LiteLLM is an open-source AI gateway used to unify access to multiple LLM APIs. Teams deploy it to manage API keys, route traffic, and avoid vendor lock-in. The vulnerability lets any authenticated user, including low-privilege accounts, execute arbitrary commands on the proxy host. Horizon3.ai researchers confirmed it can be chained with CVE-2026-48710 ("BadHost"), an authentication bypass in Starlette, to achieve unauthenticated remote code execution.

This is the second LiteLLM flaw weaponized in a month. In March, BerryAI was hit with a supply chain attack that pushed malicious LiteLLM versions to PyPI.

The attack chain is straightforward: compromise the gateway, steal API keys and model credentials stored on the proxy, move laterally into connected AI infrastructure, pivot to downstream systems. The middleware layer that was supposed to make agent deployment easier just became the easiest way to compromise everything it connects to.

Financial services: deployed fast, secured slow

The Cloud Security Alliance surveyed 340 IT and security professionals at financial services firms between January and March 2026. The headline finding is blunt: "Financial institutions have deployed AI faster than they have secured it."

Sixty-two percent have deployed AI agents. Ninety-three percent of those gave agents some level of autonomy. One-fifth experienced a security incident tied to AI tools. Twenty-one percent do not even know whether they have been breached through misconfigured AI tools.

The biggest concern, cited by 61% of respondents, is data leakage. AI agents have access to companies' most sensitive records: customer data, transaction history, internal documents. And 85% of firms expect AI agents to directly facilitate payments in the future, even though existing payment authentication models were designed around a human being present to confirm details.

Troy Leach, CSA's chief strategy officer, said the survey shows an industry "speeding toward autonomous AI-driven operations while also recognizing that visibility, identity governance, and real-time security controls must mature just as quickly."

What this means for operators

An AI worm proved that autonomous attacks work without frontier models. An active exploit proved that AI infrastructure is already being targeted. And a survey proved that even the most security-conscious industry is deploying faster than it can defend.

The agent itself is the least of your problems. The infrastructure around it — the gateway, the proxy, the API credentials, the network path — is where attackers are actually aiming.

If you are running LiteLLM or any AI gateway, treat it like you treat your VPN concentrator.

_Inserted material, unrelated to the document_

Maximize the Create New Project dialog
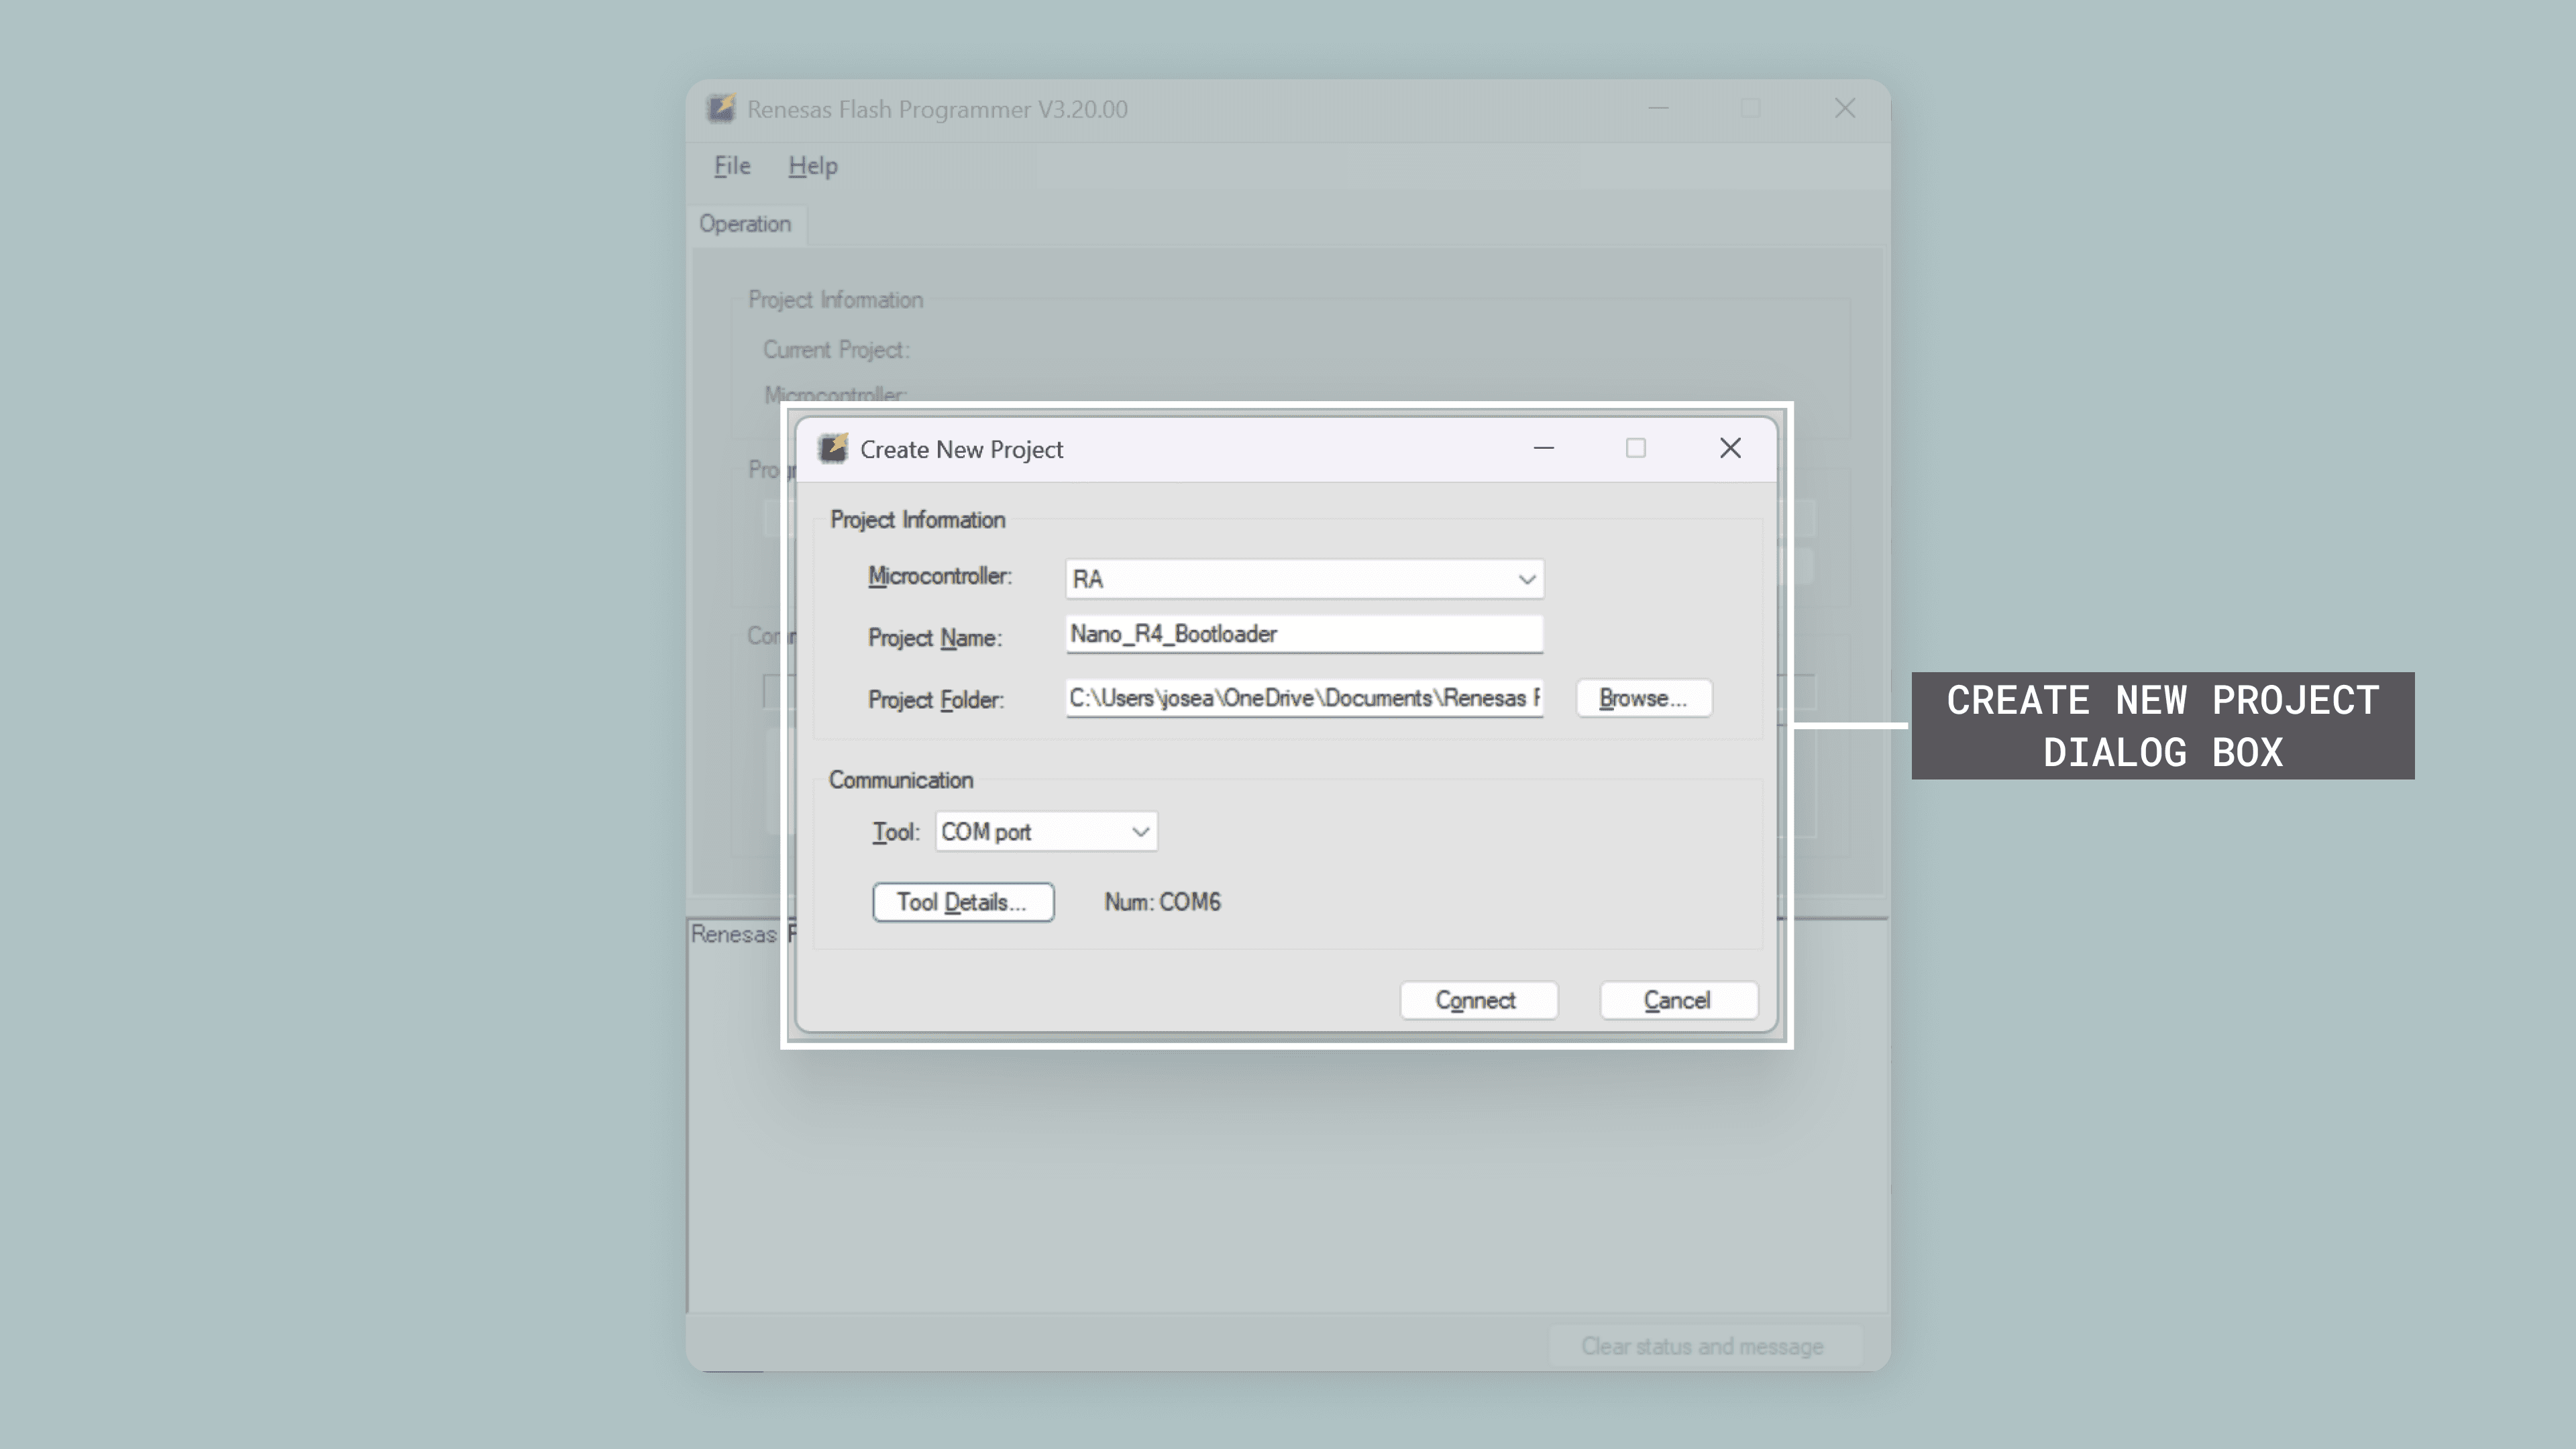The width and height of the screenshot is (2576, 1449). click(x=1636, y=448)
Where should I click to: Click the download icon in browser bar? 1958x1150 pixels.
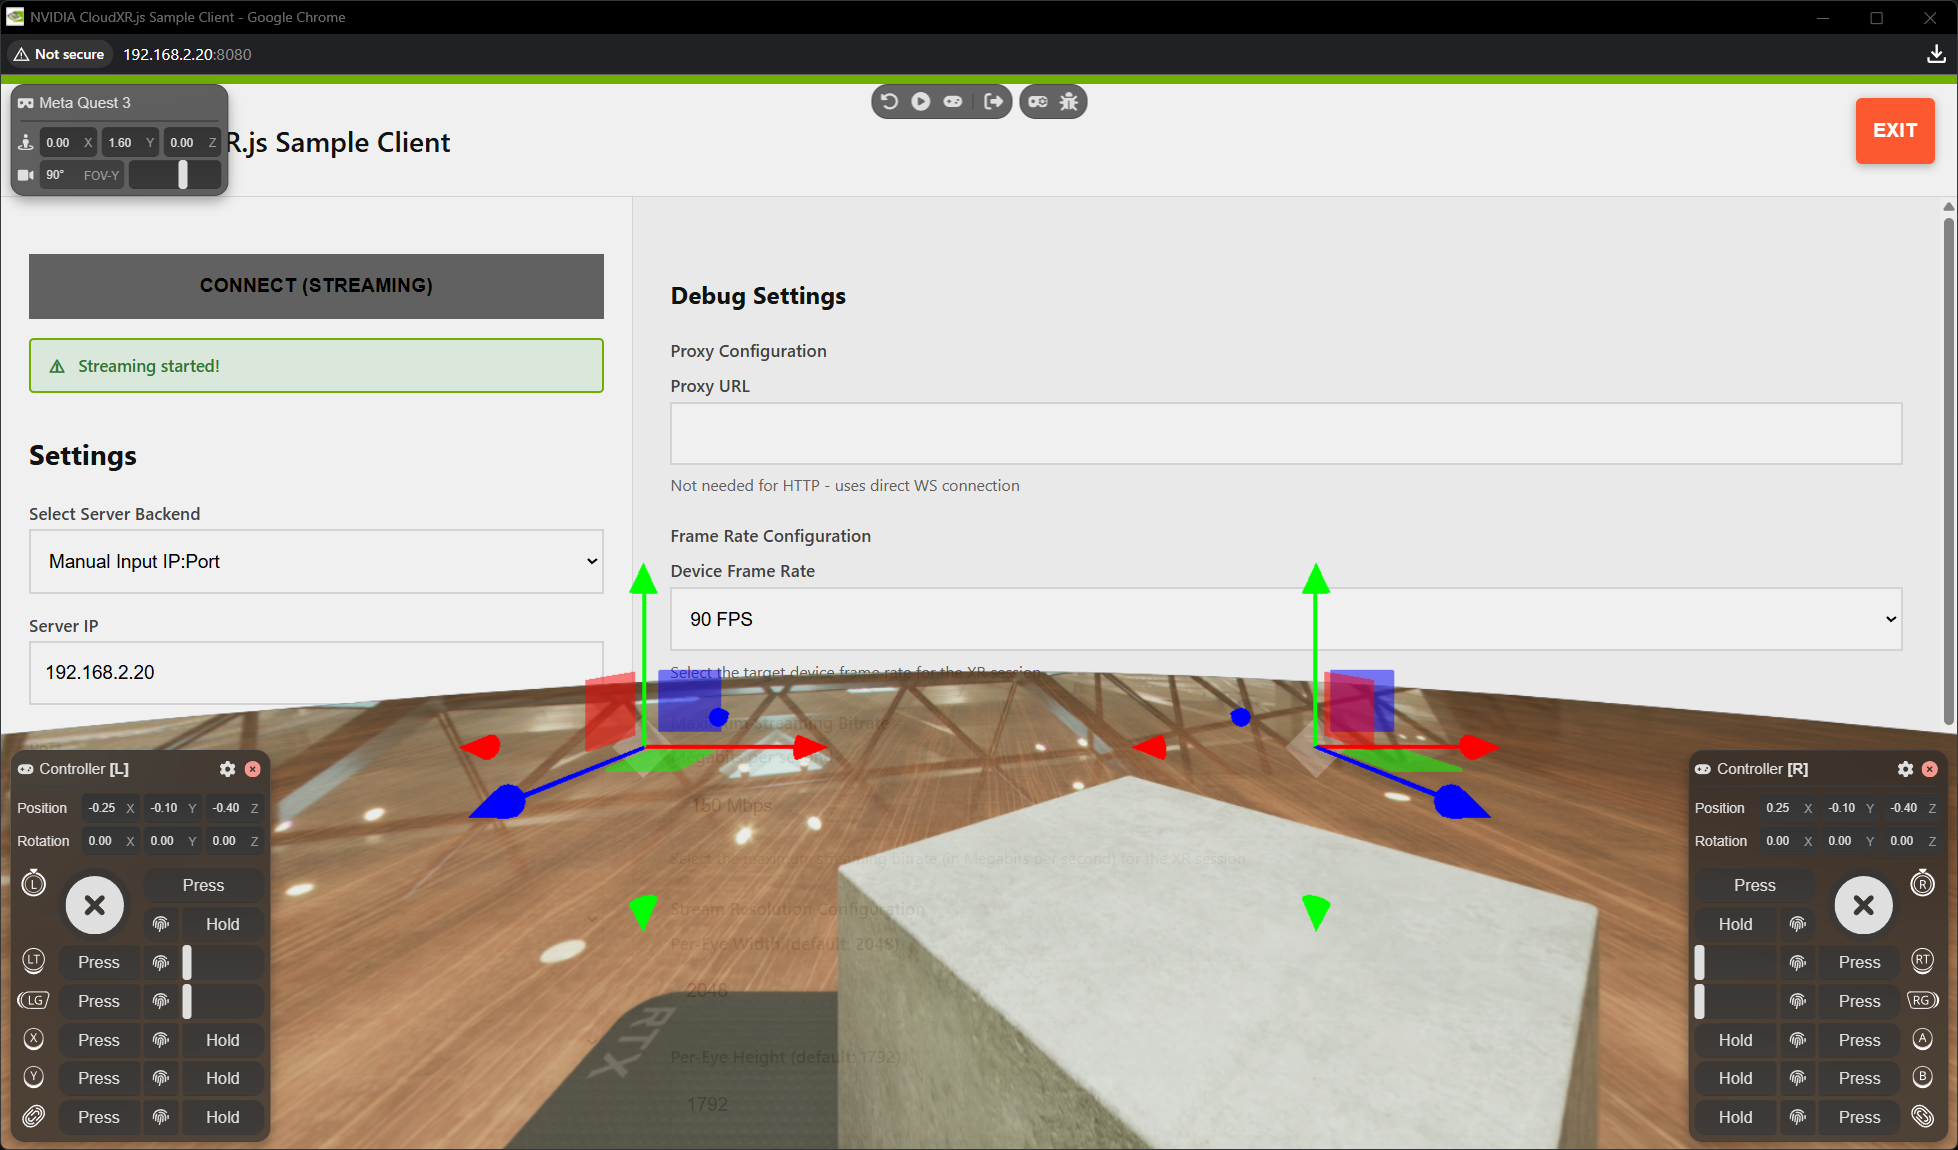pyautogui.click(x=1936, y=54)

Patch on CISA's schedule, not yours. Inventory the credentials it stores. Restrict network access to trusted segments. The LiteLLM fix is in v1.83.7. If you are running an older version, the patching window closes June 22.

If you are deploying agents with autonomy, ask whether you can answer three questions: How many agents do you have? Who owns each one? What can each one access? If you cannot answer those quickly, the CSA's data says you are already in the 21% who do not know if they have been breached.

The worm did not need Mythos. The exploit did not need a zero-day. The breach did not need a sophisticated attacker. The attack surface is getting wider, and most of it is infrastructure teams have not inventoried yet.